Top of DATASET RECORDS
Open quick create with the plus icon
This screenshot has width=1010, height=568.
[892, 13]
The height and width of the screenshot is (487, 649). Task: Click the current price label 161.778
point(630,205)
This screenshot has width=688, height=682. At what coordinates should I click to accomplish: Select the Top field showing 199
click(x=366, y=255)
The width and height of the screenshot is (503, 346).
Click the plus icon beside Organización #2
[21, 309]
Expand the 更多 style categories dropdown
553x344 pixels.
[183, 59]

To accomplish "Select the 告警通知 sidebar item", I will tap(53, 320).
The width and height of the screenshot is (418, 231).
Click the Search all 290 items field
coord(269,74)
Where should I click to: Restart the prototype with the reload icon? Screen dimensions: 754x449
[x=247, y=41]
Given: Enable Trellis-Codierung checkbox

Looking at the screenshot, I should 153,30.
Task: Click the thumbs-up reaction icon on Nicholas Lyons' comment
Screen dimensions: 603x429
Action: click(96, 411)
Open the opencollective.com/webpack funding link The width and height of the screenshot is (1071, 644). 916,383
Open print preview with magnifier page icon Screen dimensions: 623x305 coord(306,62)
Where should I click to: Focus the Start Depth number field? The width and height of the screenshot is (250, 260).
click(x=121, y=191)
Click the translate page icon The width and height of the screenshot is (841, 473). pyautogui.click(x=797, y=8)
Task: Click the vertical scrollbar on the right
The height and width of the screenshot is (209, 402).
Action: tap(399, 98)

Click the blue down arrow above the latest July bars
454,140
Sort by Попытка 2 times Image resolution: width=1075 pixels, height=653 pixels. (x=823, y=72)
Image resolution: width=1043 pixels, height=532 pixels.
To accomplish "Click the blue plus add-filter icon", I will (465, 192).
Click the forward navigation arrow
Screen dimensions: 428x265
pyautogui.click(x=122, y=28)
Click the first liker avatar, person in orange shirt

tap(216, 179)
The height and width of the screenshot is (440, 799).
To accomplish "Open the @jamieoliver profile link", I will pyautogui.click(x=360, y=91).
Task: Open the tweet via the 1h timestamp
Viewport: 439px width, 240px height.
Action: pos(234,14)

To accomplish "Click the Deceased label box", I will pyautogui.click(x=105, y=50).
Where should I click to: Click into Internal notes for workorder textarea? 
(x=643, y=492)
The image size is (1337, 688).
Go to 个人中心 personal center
Bottom of DATASET RECORDS
— WHAT TO WORK ON —
Find the line that contains "Viewport: 439px width, 240px height.". Repeat it and every line after it, exactly as written, up to and including the last line of the records above.

— EXPECTED OUTPUT —
Viewport: 439px width, 240px height.
Action: pos(234,14)

To accomplish "Click the Deceased label box", I will pyautogui.click(x=105, y=50).
Where should I click to: Click into Internal notes for workorder textarea? 
(x=643, y=492)
The image size is (1337, 688).
Go to 个人中心 personal center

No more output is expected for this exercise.